By standardised coefficients, respondent’s age can predict the desired retirement age better than domicile, years of education, or income.

Interaction between a categorical and a continuous variables

Is the relationship between the respondent’s income and desired retirement age the same across all types of domicile?
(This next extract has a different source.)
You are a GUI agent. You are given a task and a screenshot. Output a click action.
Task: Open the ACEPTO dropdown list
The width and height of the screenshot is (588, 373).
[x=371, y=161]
m5i <- lm(agertr ~ agea_c + gndr + eduyrs + domicil * income, data = ESS2)
anova(m5, m5i)
## Analysis of Variance Table
## 
## Model 1: agertr ~ agea_c + gndr + income + eduyrs + domicil
## Model 2: agertr ~ agea_c + gndr + eduyrs + domicil * income
##   Res.Df    RSS Df Sum of Sq      F   Pr(>F)   
## 1   7406 187334                                
## 2   7402 186987  4    346.78 3.4319 0.008256 **
## ---
## Signif. codes:  0 '***' 0.001 '**' 0.01 '*' 0.05 '.' 0.1 ' ' 1
tab_model(m5, m5i)
  agertr agertr
Predictors Estimates CI p Estimates CI p
(Intercept) 58.27 57.73 – 58.82 <0.001 58.16 57.38 – 58.94 <0.001
agea c 0.24 0.22 – 0.26 <0.001 0.24 0.22 – 0.26 <0.001
Female -1.46 -1.69 – -1.23 <0.001 -1.44 -1.67 – -1.21 <0.001
income 0.08 0.03 – 0.12 0.001 0.09 -0.01 – 0.19 0.068
eduyrs 0.13 0.10 – 0.17 <0.001 0.14 0.10 – 0.17 <0.001
Suburbs or outskirts of
big city
1.87 1.45 – 2.29 <0.001 2.02 0.88 – 3.17 0.001
Town or small city 0.51 0.19 – 0.84 0.002 0.29 -0.57 – 1.15 0.511
Country village 0.56 0.23 – 0.89 0.001 0.58 -0.29 – 1.44 0.191
Farm or home in
countryside
2.62 2.13 – 3.10 <0.001 4.30 3.10 – 5.50 <0.001
domicilSuburbs or outskirts of big city:income -0.02 -0.19 – 0.14 0.776
domicilTown or small city:income 0.04 -0.09 – 0.16 0.565
domicilCountry village:income -0.00 -0.13 – 0.13 0.985
domicilFarm or home in countryside:income -0.29 -0.47 – -0.10 0.002
Observations 7415 7415
R2 / adjusted R2 0.121 / 0.120 0.123 / 0.121
sjPlot::plot_model(m5i, type = "int")

margins(m5i)
##  agea_c eduyrs income gndrFemale domicilSuburbs or outskirts of big city
##  0.2404  0.135 0.0781      -1.44                                   1.875
##  domicilTown or small city domicilCountry village
##                     0.5174                 0.5706
##  domicilFarm or home in countryside
##                               2.511
m5i2 <- lm(agertr ~ agea_c + gndr + eduyrs + income * domicil, data = ESS2)
plot_model(m5i2, type = "int")

The model with interaction between domicile type and income fits better than the additive model. It means that the relationship between income and desired retirement age depends on where the respondent reside.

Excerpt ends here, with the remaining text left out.